After each batch, confirm the type changed and no values shifted (spot-check a few rows pre/post — the wall-clock instant in UTC must be identical):

-- type flipped?
SELECT column_name, data_type
FROM information_schema.columns
WHERE table_name = 'foos' AND data_type LIKE 'timestamp%';
-- value preserved? (run pre- and post-, compare)
SELECT id, created_at AT TIME ZONE 'UTC' AS created_utc FROM foos ORDER BY id LIMIT 5;

Then db:migrate regenerates db/structure.sql (schema_format = :sql) — diff it to confirm only the intended tables flipped from timestamp without time zone to timestamp with time zone.

App-level: run the model’s tests; for event_store_events and the ledger/receipts tables, exercise RES replay and a closed-period guard respectively on staging before prod.

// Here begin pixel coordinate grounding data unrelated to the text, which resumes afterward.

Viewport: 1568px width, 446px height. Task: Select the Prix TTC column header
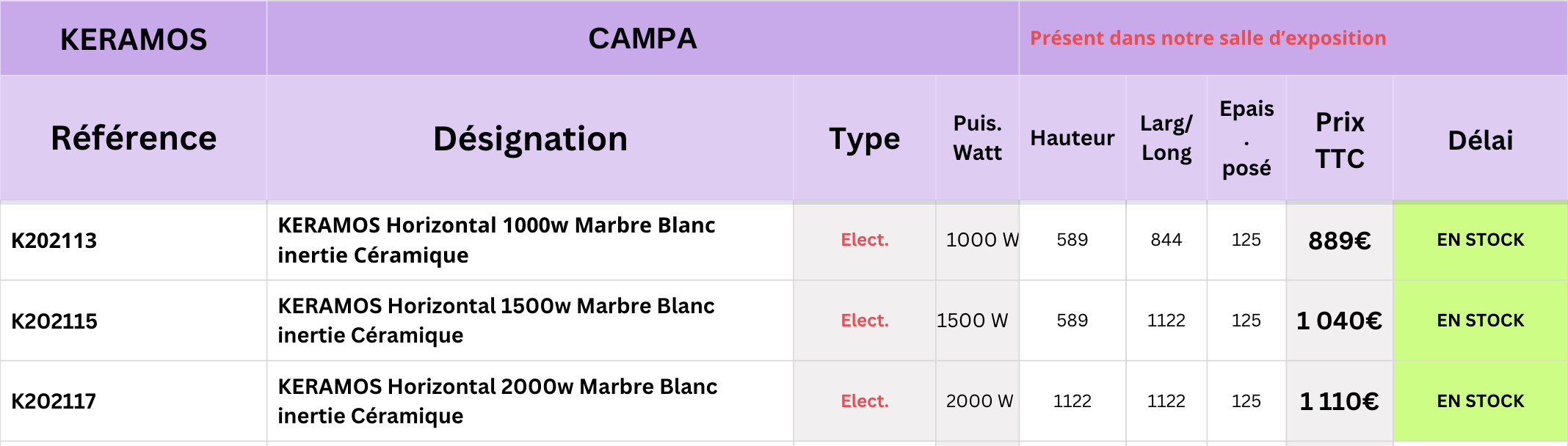[1340, 139]
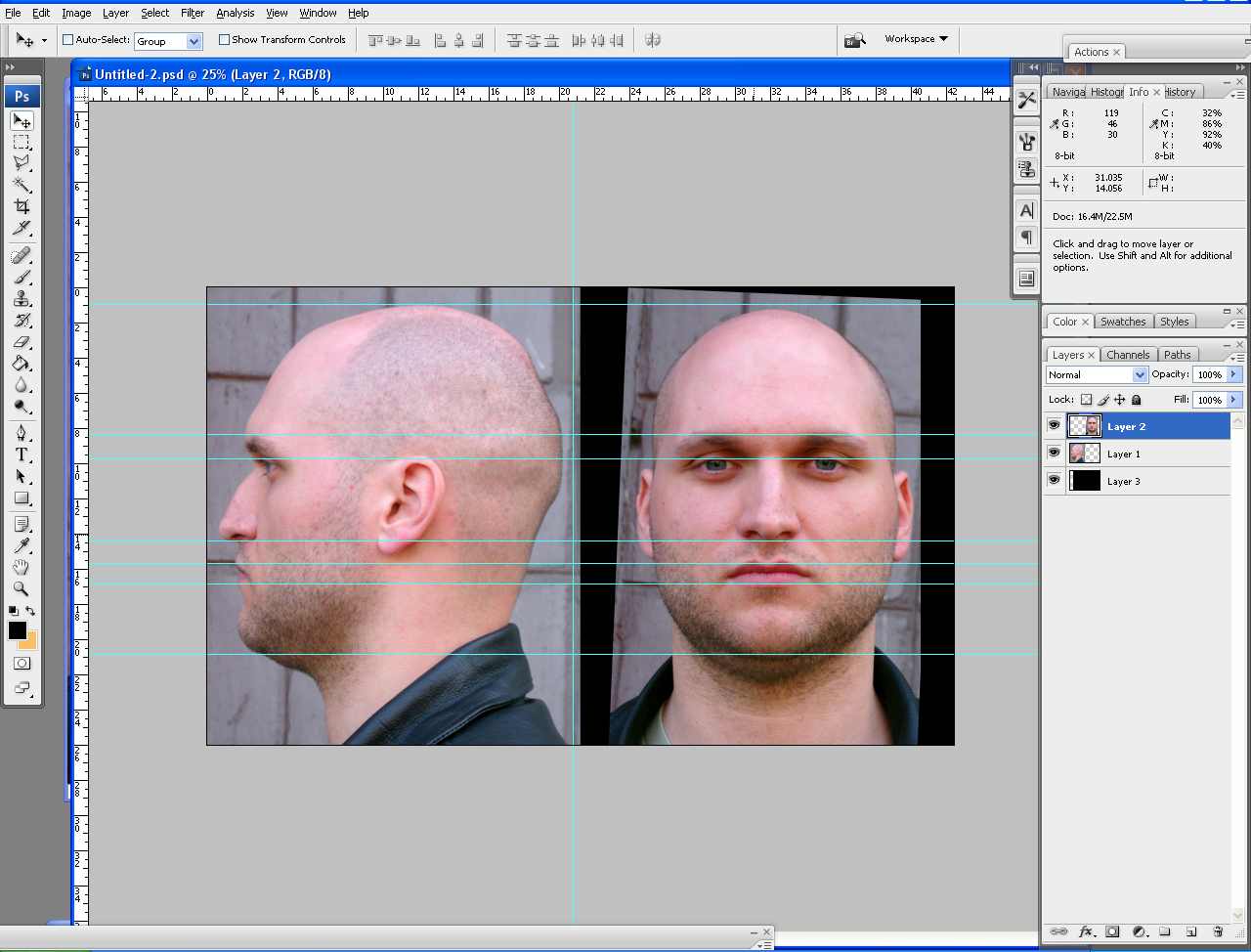The width and height of the screenshot is (1251, 952).
Task: Toggle visibility of Layer 3
Action: [1054, 481]
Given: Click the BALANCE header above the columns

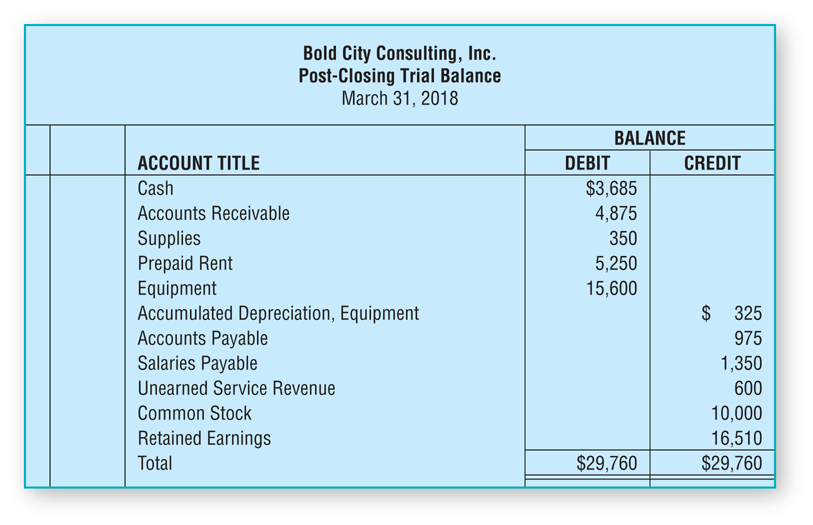Looking at the screenshot, I should click(x=649, y=138).
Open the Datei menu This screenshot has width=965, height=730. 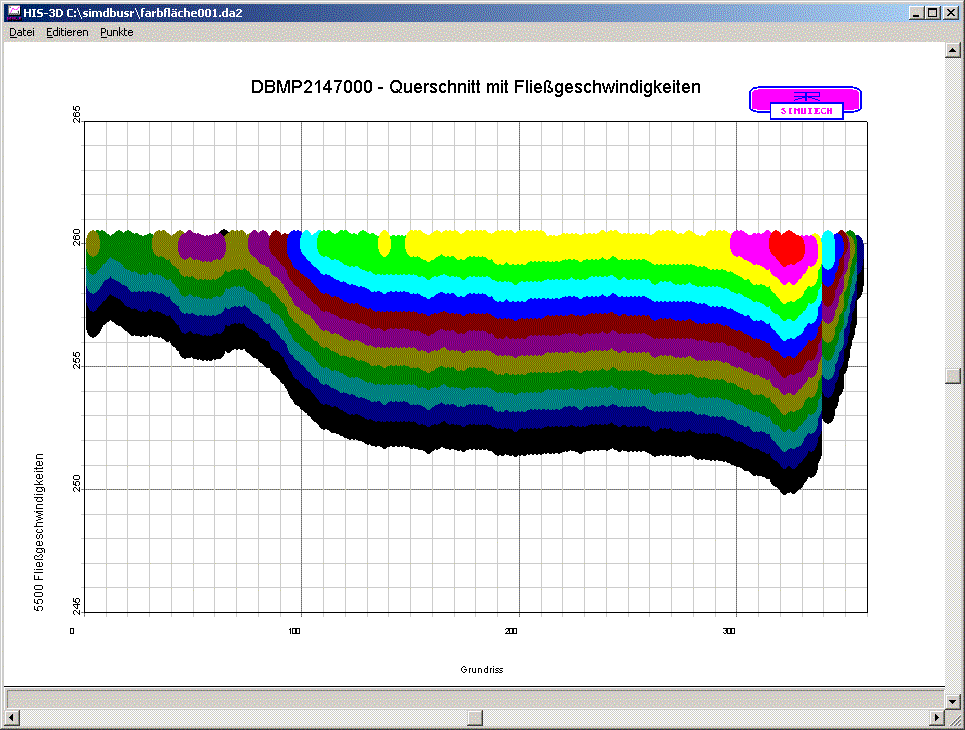point(22,32)
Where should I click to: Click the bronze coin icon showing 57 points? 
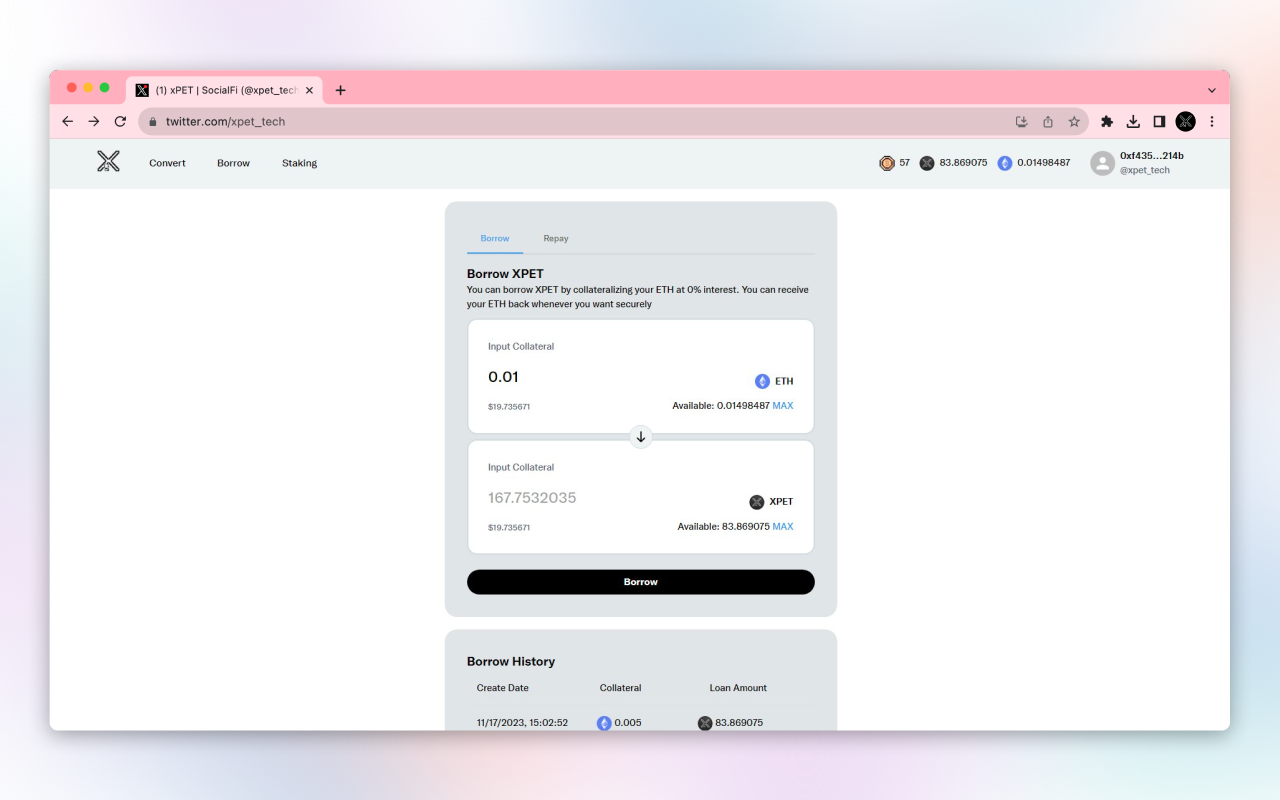click(x=886, y=162)
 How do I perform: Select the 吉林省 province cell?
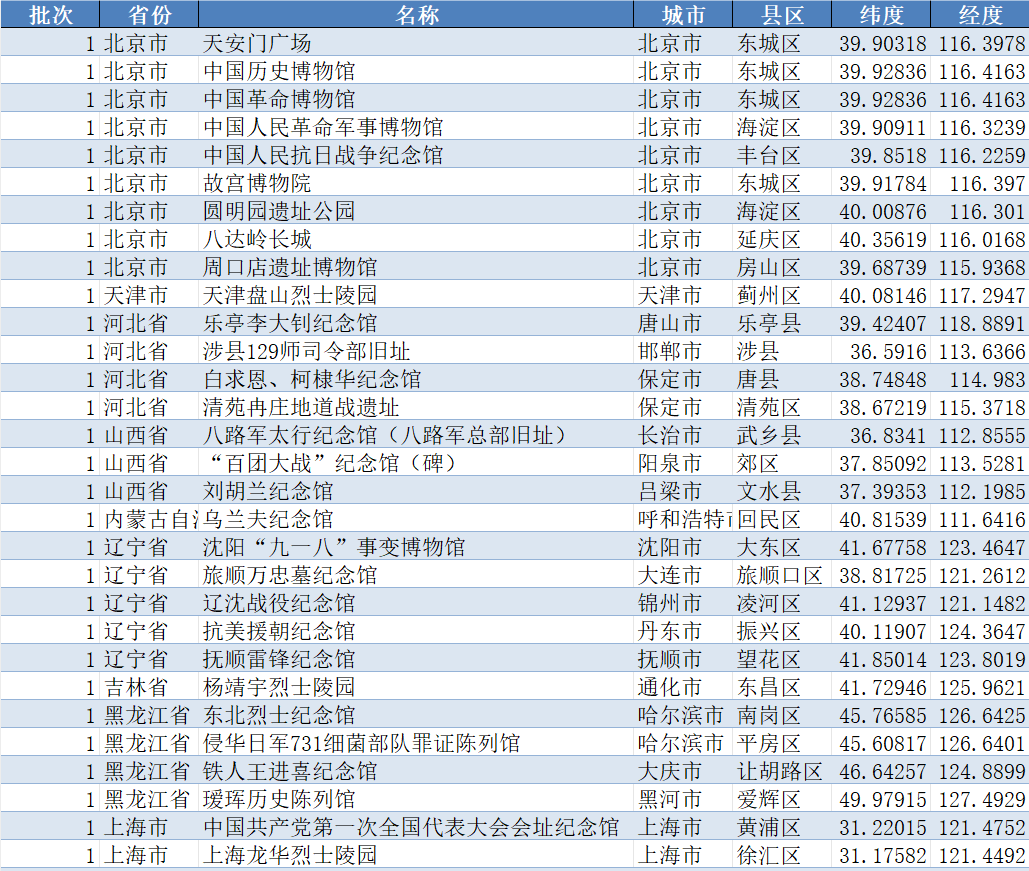click(x=136, y=688)
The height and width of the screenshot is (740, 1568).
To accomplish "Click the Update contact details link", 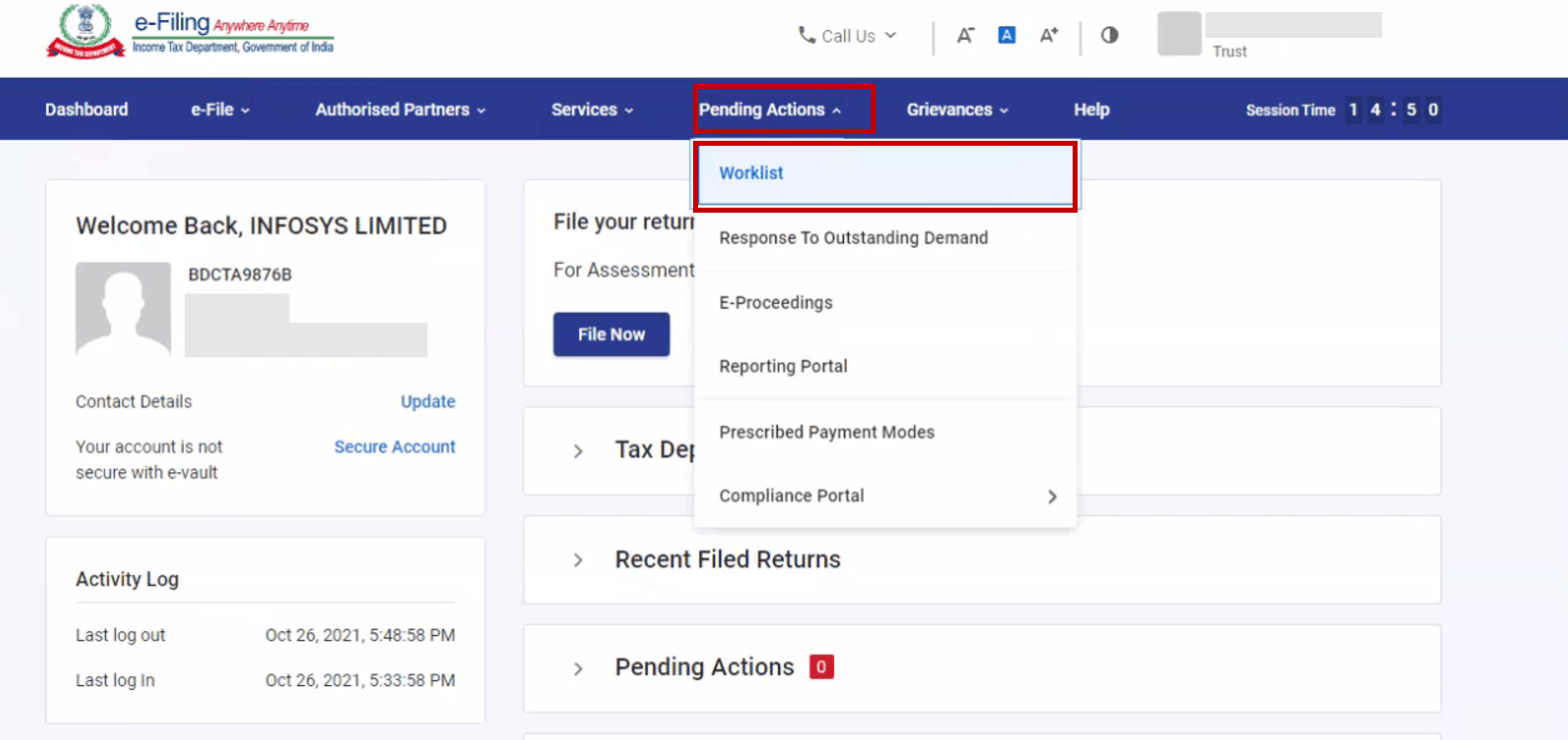I will (x=427, y=401).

ALTER COLUMN … TYPE timestamp without time zone USING (col AT TIME ZONE 'UTC') reverses it (another full rewrite). Because the instant is preserved in both directions, rollback is value-safe — but it’s another long lock, so the real mitigation is doing each Tier-A table in its own small, separately-deployable migration rather than a batch that’s hard to partially revert.